• TASK PROMPT
How many lines in the rows below contain the string "represents"? Case must match. Reply with the number only.

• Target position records
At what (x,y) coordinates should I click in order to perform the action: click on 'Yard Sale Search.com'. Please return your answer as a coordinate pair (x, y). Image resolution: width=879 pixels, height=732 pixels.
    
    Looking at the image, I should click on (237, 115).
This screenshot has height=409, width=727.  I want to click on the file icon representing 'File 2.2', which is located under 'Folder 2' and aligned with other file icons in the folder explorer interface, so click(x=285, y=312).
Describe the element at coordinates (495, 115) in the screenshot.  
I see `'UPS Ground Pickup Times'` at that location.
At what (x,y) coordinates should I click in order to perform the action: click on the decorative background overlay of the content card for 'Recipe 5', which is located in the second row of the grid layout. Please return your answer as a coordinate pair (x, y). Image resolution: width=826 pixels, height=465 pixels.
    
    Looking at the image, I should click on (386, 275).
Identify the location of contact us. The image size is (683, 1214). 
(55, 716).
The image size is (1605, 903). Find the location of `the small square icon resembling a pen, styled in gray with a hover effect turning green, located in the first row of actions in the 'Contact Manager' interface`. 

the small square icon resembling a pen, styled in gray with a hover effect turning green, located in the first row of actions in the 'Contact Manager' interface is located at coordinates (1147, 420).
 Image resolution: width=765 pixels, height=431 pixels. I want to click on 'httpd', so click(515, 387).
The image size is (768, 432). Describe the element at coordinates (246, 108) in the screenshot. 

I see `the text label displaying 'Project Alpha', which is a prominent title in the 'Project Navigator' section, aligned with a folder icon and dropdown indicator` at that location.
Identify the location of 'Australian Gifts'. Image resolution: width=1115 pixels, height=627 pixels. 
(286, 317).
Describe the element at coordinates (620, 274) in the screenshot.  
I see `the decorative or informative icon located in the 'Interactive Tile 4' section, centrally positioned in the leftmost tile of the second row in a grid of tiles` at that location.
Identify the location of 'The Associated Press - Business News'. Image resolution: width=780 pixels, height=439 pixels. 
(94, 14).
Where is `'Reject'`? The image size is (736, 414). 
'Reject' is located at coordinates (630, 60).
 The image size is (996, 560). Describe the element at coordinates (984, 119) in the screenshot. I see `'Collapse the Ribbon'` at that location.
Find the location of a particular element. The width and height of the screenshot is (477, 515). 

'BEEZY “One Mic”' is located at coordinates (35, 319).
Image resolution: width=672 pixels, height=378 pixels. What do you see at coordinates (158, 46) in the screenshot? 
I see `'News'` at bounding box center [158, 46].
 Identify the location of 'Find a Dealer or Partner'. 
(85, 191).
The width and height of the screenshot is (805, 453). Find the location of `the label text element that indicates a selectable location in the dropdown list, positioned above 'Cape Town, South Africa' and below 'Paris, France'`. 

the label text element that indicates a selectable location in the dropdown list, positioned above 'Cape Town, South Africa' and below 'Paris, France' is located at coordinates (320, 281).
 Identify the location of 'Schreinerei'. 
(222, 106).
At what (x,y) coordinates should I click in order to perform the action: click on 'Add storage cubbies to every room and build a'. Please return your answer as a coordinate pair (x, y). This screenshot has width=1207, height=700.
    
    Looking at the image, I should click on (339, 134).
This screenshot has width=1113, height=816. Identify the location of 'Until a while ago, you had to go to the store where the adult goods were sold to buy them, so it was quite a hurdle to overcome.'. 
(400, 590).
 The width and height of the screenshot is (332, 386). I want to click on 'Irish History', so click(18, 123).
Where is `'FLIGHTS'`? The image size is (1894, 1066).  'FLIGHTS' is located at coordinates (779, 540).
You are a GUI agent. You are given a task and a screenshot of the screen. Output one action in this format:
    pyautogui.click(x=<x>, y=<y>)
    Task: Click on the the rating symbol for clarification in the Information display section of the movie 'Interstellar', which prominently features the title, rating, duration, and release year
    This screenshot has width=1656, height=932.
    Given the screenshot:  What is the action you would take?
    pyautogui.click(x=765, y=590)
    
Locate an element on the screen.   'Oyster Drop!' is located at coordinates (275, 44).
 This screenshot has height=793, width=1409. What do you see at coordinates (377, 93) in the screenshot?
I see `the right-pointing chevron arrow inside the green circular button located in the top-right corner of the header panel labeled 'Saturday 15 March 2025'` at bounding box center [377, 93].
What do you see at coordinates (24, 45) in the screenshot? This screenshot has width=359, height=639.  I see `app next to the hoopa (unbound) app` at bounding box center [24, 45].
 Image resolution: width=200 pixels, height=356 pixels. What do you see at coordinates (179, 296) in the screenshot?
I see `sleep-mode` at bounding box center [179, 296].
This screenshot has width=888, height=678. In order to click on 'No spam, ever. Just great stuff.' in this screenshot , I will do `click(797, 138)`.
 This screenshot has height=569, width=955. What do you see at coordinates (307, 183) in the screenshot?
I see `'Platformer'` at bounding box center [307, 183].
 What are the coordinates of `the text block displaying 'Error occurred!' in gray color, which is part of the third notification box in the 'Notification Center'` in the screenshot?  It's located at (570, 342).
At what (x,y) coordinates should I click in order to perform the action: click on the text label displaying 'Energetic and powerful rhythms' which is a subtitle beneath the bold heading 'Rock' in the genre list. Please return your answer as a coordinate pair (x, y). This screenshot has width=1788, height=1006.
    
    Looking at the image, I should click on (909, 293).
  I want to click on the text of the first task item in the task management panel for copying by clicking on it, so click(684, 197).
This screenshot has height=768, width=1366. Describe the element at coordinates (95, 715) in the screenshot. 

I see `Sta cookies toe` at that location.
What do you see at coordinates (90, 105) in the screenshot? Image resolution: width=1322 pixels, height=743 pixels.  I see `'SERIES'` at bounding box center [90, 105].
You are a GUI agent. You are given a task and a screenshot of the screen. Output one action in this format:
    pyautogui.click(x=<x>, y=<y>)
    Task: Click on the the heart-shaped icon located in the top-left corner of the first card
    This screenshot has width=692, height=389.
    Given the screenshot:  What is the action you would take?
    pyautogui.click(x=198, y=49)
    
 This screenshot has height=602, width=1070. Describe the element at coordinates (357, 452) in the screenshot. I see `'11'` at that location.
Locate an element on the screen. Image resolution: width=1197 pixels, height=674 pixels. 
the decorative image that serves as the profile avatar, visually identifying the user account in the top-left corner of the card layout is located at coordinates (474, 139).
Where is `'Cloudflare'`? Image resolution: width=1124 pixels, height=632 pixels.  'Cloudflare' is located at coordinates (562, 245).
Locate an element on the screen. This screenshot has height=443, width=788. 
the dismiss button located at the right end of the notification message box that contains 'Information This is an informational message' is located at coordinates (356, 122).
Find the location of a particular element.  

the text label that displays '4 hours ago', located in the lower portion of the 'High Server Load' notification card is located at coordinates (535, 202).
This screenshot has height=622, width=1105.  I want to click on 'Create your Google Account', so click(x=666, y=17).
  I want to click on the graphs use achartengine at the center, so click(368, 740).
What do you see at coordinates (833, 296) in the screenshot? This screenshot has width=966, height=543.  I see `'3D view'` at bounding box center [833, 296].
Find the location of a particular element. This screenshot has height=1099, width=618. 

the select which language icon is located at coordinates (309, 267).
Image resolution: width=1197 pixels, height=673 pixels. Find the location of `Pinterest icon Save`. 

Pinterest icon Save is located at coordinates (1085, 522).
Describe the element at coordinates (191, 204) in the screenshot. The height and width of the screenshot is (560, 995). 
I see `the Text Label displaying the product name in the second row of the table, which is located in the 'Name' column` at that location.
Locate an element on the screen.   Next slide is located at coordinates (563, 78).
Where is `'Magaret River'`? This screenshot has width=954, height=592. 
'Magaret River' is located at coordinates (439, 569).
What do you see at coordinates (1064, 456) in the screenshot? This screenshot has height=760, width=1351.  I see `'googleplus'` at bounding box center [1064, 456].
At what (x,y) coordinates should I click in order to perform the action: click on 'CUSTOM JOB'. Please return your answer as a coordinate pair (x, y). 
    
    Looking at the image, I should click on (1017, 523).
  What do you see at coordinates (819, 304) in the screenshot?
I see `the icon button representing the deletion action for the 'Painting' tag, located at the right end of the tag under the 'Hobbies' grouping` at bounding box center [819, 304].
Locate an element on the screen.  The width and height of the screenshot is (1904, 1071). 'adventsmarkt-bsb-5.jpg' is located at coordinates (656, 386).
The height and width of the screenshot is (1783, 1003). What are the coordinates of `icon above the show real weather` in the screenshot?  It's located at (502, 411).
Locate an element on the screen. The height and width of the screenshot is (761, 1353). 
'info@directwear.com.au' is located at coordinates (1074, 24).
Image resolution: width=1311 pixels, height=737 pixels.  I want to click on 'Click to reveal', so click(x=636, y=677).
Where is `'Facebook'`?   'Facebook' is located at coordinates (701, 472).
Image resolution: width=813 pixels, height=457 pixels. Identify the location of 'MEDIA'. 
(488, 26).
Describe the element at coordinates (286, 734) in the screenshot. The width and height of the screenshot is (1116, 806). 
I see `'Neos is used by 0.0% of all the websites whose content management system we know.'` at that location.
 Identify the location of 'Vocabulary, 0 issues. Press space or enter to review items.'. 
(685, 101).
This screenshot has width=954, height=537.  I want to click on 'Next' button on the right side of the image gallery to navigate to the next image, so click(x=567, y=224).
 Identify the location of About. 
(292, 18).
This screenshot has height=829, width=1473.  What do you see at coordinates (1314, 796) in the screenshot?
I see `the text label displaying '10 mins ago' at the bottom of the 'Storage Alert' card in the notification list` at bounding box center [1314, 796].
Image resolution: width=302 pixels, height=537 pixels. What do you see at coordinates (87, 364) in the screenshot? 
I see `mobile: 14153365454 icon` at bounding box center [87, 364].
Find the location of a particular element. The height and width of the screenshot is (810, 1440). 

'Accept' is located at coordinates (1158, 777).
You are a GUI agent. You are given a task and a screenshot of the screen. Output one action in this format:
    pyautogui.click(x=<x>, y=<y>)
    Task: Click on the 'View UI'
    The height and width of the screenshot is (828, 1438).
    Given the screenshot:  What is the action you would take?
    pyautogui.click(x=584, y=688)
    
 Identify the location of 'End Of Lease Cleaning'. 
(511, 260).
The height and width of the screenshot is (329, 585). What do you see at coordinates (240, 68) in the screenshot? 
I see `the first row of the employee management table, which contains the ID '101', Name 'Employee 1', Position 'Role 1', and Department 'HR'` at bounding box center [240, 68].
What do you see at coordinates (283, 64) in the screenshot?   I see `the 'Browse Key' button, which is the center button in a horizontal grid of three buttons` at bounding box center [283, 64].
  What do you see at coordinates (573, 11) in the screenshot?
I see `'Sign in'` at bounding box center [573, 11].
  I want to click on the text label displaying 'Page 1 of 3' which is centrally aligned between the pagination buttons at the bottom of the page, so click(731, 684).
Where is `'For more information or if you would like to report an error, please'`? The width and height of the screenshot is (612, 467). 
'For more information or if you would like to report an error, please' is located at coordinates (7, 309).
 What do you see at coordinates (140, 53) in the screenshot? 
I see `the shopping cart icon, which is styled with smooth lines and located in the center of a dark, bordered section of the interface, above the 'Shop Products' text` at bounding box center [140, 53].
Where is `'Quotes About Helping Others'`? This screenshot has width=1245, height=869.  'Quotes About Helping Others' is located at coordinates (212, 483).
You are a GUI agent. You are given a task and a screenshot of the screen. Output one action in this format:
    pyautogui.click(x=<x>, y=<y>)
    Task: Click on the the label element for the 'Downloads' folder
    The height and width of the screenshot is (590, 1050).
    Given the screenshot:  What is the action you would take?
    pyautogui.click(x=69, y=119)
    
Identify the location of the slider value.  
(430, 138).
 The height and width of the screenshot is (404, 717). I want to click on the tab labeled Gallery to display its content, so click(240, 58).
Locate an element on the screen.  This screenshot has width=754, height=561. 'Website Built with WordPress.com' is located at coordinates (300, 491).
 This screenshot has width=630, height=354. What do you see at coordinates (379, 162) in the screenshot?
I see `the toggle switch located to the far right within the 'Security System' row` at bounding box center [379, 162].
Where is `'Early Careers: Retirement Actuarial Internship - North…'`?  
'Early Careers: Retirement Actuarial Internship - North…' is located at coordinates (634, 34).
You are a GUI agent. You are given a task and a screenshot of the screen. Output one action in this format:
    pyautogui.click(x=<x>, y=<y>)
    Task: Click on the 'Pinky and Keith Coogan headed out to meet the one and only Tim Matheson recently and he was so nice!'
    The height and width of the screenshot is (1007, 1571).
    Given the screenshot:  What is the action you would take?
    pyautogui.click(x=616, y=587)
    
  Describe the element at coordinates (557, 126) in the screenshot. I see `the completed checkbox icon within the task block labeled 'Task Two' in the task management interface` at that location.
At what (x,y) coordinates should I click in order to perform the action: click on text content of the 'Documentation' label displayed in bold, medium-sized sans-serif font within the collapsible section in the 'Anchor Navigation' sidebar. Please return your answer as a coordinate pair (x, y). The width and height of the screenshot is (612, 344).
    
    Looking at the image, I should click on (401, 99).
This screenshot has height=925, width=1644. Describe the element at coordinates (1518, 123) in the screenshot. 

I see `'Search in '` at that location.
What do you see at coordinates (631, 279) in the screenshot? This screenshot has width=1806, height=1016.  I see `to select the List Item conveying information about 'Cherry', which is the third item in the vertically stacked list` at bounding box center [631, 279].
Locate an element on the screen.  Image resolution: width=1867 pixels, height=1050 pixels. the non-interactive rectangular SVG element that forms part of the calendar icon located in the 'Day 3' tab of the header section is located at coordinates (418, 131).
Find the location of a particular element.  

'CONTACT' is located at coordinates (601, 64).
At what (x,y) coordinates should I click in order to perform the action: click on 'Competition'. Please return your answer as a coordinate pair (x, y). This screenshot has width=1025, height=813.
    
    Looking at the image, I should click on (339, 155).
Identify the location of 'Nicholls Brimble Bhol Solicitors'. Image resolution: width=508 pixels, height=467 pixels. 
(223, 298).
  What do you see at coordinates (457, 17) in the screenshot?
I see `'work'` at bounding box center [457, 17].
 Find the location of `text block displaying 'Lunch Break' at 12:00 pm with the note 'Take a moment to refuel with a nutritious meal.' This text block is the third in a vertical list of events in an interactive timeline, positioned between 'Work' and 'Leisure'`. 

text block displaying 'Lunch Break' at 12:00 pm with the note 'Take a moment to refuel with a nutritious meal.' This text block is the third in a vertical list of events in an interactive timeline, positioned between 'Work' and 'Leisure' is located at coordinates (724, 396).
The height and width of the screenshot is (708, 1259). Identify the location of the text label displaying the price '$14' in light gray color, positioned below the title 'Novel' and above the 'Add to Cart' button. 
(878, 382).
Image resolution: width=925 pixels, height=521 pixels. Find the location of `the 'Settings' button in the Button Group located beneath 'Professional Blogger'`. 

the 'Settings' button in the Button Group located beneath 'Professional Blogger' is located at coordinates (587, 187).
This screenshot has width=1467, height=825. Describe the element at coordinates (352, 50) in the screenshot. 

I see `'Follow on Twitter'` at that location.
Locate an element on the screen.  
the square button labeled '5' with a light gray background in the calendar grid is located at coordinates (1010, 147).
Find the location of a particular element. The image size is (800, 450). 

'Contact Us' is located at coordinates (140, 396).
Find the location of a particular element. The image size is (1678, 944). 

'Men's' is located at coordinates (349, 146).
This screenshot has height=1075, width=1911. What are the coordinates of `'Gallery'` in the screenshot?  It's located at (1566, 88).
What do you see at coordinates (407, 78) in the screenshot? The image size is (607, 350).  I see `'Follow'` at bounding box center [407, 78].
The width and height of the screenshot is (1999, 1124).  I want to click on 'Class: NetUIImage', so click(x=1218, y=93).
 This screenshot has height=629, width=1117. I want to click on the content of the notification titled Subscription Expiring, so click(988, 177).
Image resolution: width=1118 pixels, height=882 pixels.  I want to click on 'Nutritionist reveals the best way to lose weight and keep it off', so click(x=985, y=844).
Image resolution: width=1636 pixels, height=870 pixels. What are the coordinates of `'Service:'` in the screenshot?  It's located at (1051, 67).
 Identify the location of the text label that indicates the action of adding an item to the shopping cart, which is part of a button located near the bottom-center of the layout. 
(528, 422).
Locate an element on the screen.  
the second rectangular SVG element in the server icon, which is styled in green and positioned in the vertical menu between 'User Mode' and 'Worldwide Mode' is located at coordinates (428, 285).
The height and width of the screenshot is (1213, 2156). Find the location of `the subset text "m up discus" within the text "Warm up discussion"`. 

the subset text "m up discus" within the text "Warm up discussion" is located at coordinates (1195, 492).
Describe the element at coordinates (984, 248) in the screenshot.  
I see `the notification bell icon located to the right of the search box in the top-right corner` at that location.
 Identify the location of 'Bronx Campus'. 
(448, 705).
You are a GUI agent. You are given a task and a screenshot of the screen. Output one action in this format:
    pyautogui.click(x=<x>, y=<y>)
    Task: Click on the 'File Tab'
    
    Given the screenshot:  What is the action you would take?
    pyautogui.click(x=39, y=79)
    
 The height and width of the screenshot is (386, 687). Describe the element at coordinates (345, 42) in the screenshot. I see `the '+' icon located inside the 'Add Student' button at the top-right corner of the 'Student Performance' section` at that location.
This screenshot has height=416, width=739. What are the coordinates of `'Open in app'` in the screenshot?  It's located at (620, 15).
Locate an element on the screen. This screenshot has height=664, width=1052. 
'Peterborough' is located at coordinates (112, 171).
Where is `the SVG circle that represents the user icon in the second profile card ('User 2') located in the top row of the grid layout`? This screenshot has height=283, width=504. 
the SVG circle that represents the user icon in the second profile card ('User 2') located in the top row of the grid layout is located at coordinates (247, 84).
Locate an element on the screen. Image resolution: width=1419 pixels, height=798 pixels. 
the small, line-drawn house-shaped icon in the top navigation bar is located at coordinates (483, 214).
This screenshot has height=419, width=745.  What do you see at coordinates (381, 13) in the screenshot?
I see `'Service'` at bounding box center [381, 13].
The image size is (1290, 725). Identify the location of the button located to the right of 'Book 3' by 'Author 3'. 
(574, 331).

• WRITTEN REPLY
2